╭─ Fragmento del texto
A las tres de la mañana sonó el teléfono fijo. Sabía quién era porque ella no tiene celular desde que perdió el empleo por no someterse a las exigencias amorosas de un subalterno de su jefe. Está desempleada. Tenía la voz quebrada. “Haz algo —me dijo—. Me muero del dolor”, y colgó. Media hora más tarde salíamos para el hospital. Paga obligatoria y cumplidamente a una EPS para que su hoja de vida sea considerada por cualquier empleador y para cubrir una eventualidad como la que la tenía postrada. Está afiliada a Cafesalud, la empresa heredera de los cinco millones de usuarios de la asaltada Salucoop.

Doblada del dolor la bajé en Urgencias de la EPS en el barrio La Alameda de Cali. El portero, uniformado, armado y trasnochado, le dijo: “Aquí no atienden esos casos, debe ir a la Clínica Norte”. La misma donde habían muerto dos pacientes haciendo cola la semana pasada. Allí, de nuevo, un vigilante: “¿Cuál es el motivo de su consulta?”, preguntó, atravesándose en la puerta. “Fuera de lo que ve, no sabemos”, le respondí. “Siéntese ahí”, dijo mirando al siguiente paciente que llegaba. Una hora más tarde, debajo de un televisor a todo volumen, una señorita le preguntó una vez más: “¿Causa de la consulta?”. “No sé —respondió mi amiga—, tengo un dolor en la barriga que no me deja hablar”. “Ah, bueno, regáleme su cédula, siéntese que ya la llaman”. Era el sábado cinco de marzo a las ocho de la mañana.

A medio día la llamaron por su nombre. “¿No la han atendido?” preguntó, rutinario, un enfermero. “Pues no —le respondí—, pero ¿podrán atenderla aunque sea para hacerle la necropsia?” le tiré a la cara. “No sé, tal vez”, me respondió imperturbable. A las cinco de la tarde, 12 horas después de haber entrado al hospital, me acerqué con cara de pregunta a la recepción: “Señor —me dijo la empleada—, tenga paciencia, van en el número 0086 y ustedes tienen el 0456”. Seis horas más tarde, sin que hubiéramos probado bocado, un médico volvió a preguntar: “¿Causa de la consulta?”. Ella estalló. Traté de mediar: “Dolor de barriga”, dije. En el pasillo la subieron en una camilla y ahí mismo, delante del resto de pacientes, la examinaron. Resultado del veredicto: costilla inflamada; fórmula: “Una inyección de Diclofenaco y una de Tramadol, por ahora. Para mañana, Naproxeno. De continuar el dolor, pida una cita en el Centro o por internet”. Yo estuve a punto de matar al médico: “¿Otras 15 horas para la misma pregunta mañana?”. Se rió cínico: “sí, pero sin dolor”.
╰─
╭─ Datos registrados
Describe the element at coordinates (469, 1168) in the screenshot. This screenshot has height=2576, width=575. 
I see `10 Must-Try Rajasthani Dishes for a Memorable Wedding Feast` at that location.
╰─
* [Consigna A] Copia de nuevo el fragmento sobre la atención en urgencias, todo lo que va desde "A las tres de" hasta "la asaltada Salucoop.", y cambia "teléfono fijo" por "teléfono de la casa".
* [Consigna B]
Contesta con base en el fragmento sobre la atención en urgencias:
(i) ¿A qué EPS está afiliada la mujer que llamó por teléfono?
(ii) ¿Qué número de turno les dieron en la recepción?
(iii) ¿Qué diagnóstico dio el médico tras examinarla?

* [Resultado A]
A las tres de la mañana sonó el teléfono de la casa. Sabía quién era porque ella no tiene celular desde que perdió el empleo por no someterse a las exigencias amorosas de un subalterno de su jefe. Está desempleada. Tenía la voz quebrada. “Haz algo —me dijo—. Me muero del dolor”, y colgó. Media hora más tarde salíamos para el hospital. Paga obligatoria y cumplidamente a una EPS para que su hoja de vida sea considerada por cualquier empleador y para cubrir una eventualidad como la que la tenía postrada. Está afiliada a Cafesalud, la empresa heredera de los cinco millones de usuarios de la asaltada Salucoop.

* [Resultado B]
(i) Está afiliada a Cafesalud.
(ii) Les dieron el número 0456.
(iii) El médico diagnosticó una costilla inflamada.